_WHAT YOU SHOULD DO_
Filter these entries down to the lines that hold the word "left", and show each of them.

_RECORDS TO USE_
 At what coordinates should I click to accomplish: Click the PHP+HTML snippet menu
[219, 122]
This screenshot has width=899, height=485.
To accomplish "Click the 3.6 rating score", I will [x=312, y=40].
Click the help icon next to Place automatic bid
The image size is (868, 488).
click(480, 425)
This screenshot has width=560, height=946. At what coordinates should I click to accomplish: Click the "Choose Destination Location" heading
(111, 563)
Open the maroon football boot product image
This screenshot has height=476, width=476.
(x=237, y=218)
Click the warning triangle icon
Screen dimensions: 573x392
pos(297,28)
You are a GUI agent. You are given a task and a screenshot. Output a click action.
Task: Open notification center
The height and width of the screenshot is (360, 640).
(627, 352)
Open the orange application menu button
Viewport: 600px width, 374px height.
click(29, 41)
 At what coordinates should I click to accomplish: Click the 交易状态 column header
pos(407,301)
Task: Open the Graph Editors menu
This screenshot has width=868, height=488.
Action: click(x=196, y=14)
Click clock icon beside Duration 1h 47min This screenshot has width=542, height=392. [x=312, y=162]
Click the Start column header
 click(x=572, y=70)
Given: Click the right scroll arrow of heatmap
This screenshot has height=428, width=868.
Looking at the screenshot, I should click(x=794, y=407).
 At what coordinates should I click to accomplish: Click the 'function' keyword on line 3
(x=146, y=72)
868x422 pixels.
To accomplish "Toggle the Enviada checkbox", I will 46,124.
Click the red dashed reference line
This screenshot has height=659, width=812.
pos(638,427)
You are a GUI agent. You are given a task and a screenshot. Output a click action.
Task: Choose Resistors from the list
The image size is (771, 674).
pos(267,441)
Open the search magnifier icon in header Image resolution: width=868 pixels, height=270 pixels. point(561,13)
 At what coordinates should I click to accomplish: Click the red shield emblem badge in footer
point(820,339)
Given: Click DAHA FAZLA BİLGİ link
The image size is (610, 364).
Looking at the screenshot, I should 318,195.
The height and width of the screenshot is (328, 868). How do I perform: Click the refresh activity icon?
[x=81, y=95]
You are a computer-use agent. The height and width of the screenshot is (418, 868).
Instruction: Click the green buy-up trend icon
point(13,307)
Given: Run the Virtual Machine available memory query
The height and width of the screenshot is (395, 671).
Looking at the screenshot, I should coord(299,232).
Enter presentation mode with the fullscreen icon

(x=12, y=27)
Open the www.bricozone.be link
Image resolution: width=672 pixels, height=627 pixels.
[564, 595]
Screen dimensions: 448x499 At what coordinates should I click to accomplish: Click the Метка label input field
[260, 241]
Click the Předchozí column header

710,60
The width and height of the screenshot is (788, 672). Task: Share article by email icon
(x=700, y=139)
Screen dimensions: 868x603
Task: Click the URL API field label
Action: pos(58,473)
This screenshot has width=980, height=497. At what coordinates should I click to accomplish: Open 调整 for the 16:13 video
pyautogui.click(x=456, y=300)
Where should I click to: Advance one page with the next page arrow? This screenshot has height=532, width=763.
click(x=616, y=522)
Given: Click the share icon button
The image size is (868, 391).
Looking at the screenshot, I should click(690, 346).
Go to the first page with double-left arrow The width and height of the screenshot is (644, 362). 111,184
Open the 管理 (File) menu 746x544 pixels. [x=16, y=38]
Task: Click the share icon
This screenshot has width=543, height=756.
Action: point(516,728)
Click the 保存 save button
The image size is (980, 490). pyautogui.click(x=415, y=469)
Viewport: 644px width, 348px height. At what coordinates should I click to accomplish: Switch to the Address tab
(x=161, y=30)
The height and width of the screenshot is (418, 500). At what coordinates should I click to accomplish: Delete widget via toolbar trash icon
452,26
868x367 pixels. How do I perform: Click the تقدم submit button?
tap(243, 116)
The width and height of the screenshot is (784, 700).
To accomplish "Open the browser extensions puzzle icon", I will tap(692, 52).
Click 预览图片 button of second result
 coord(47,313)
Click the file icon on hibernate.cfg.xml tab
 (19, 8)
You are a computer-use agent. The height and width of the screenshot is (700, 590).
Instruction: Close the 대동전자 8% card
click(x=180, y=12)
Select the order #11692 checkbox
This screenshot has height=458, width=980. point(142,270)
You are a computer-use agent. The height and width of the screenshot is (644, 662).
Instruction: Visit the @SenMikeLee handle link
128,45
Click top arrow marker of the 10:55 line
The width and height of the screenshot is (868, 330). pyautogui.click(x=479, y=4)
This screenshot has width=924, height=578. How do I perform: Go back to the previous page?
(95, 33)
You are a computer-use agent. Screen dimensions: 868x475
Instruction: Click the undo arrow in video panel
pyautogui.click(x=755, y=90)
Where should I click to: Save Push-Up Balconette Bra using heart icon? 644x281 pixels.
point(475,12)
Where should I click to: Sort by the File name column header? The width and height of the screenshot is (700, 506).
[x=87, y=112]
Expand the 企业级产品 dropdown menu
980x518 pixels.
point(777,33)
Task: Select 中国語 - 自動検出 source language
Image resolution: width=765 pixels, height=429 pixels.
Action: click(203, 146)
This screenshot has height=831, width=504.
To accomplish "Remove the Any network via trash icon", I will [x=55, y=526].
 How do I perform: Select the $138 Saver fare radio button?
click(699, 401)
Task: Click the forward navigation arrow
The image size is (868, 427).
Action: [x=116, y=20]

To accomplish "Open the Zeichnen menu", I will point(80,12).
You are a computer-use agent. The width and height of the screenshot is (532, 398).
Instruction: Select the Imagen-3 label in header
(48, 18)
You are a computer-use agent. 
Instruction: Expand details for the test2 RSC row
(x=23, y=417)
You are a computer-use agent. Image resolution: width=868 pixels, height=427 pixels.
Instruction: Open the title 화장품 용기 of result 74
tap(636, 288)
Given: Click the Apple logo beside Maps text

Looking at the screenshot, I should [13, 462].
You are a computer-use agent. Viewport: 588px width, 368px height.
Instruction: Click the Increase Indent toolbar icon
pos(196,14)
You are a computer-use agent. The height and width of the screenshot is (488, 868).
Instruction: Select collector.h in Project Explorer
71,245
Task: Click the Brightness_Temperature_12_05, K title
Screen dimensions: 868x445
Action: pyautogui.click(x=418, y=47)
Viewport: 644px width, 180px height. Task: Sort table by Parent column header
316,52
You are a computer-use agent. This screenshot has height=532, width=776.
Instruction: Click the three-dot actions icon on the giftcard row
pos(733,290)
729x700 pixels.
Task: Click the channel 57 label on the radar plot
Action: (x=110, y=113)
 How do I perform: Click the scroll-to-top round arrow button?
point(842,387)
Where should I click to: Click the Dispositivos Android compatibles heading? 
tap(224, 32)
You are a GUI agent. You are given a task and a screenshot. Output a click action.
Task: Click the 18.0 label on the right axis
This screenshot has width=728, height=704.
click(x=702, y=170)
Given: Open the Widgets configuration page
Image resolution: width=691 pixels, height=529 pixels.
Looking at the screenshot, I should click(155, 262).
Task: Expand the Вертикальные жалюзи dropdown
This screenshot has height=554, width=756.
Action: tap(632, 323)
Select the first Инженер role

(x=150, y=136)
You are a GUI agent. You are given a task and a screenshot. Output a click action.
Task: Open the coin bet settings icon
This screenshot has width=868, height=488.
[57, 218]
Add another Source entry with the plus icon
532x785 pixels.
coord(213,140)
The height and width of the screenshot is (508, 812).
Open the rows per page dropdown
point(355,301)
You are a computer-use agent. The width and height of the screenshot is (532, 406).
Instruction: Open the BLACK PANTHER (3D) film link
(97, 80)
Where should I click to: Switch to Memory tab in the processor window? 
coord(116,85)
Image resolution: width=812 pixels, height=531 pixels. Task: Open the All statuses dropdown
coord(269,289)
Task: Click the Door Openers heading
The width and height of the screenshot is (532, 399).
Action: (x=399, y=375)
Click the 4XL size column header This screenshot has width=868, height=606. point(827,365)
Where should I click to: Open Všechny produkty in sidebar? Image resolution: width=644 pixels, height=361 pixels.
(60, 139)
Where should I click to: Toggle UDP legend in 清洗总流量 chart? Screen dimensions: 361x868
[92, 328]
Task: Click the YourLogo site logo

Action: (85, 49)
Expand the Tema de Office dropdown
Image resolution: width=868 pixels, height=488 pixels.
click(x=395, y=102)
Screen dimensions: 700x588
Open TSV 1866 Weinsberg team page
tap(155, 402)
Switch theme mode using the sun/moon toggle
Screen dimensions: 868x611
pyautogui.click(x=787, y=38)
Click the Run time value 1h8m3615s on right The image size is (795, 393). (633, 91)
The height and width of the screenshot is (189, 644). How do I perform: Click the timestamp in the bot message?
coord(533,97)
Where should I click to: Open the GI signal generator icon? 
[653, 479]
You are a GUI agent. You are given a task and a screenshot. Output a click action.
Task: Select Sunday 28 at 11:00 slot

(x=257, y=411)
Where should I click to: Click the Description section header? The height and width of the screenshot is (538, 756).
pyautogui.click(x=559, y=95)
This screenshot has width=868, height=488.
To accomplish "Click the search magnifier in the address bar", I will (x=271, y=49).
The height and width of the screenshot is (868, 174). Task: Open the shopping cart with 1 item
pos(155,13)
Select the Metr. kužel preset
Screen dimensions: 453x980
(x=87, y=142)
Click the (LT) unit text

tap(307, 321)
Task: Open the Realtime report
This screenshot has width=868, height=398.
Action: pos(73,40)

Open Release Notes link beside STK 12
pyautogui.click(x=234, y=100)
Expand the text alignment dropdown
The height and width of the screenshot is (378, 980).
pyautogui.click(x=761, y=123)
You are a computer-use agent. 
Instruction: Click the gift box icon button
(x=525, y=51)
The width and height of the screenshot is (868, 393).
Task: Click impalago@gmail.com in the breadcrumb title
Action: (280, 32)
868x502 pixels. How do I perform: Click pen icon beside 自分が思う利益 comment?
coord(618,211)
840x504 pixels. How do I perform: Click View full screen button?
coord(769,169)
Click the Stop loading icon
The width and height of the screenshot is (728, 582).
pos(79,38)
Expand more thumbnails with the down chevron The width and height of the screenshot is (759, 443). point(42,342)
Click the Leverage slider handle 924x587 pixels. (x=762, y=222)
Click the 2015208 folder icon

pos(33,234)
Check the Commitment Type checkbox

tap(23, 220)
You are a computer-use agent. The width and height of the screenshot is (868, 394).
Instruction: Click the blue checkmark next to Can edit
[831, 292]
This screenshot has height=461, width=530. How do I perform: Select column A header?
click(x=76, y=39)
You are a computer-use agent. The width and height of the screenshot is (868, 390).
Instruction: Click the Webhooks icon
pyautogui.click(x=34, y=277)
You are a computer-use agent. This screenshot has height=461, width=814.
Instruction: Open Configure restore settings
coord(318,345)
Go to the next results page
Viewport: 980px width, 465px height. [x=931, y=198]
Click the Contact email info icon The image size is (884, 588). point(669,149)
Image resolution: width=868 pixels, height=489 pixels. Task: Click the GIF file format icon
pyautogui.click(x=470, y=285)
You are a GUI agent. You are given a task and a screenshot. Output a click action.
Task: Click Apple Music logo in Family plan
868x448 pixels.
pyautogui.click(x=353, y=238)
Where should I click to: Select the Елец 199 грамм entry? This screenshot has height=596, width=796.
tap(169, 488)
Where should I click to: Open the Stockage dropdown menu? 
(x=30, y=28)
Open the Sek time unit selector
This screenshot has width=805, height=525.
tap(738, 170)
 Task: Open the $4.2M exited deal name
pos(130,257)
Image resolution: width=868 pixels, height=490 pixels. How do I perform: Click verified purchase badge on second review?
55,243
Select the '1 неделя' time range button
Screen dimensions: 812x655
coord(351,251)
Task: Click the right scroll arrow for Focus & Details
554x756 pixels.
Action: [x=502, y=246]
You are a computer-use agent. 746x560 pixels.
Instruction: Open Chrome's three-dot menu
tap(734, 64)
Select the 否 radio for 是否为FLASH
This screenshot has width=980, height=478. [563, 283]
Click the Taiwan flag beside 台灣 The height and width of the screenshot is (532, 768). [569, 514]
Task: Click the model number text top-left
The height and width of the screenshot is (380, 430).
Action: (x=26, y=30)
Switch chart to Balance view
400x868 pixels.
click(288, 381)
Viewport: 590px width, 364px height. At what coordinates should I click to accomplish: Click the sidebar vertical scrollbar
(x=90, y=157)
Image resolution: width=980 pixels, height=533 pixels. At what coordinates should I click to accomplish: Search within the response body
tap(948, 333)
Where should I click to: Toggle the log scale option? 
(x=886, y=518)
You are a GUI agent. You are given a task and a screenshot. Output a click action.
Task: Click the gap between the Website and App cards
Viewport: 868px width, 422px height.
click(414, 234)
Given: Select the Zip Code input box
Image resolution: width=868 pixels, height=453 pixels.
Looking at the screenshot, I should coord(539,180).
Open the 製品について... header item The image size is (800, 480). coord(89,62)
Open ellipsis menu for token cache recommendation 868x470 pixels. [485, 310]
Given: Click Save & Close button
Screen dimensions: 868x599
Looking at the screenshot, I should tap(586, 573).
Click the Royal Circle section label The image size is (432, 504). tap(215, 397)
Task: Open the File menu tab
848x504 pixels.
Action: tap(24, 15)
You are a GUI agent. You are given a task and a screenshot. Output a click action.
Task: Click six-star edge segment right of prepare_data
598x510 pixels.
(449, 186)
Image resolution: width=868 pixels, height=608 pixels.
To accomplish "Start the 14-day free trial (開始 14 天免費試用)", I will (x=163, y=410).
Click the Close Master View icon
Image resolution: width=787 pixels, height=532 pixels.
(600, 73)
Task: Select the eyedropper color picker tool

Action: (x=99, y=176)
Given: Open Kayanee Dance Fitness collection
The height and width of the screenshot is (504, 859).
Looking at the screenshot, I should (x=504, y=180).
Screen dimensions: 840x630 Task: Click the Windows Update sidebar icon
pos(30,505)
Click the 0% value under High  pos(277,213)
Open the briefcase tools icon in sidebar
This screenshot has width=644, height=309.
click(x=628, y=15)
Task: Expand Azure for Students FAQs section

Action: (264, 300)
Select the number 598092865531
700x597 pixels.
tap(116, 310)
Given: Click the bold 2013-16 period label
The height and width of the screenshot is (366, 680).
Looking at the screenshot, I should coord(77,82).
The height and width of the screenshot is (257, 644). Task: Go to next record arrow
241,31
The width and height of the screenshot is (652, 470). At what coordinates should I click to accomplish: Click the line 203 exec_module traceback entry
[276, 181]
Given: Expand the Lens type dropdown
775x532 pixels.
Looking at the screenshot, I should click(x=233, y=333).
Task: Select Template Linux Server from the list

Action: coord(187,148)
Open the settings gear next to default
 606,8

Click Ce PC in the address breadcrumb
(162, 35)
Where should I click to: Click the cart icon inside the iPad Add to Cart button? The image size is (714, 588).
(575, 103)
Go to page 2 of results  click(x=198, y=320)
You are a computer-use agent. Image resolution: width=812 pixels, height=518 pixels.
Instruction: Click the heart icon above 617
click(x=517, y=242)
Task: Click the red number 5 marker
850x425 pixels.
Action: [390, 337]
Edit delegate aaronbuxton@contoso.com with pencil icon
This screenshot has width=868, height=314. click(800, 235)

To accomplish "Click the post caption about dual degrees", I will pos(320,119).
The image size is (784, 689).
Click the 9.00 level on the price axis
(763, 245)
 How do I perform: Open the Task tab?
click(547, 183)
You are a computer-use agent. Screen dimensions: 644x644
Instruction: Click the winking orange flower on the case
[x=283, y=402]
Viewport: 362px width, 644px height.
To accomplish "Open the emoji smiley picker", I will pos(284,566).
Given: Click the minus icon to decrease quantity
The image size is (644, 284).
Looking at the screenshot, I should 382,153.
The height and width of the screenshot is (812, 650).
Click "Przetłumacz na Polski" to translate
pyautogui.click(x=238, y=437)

_PROBLEM SOLUTION_
Go to the first page with double-left arrow The width and height of the screenshot is (644, 362). 111,184
Task: Click the model number text top-left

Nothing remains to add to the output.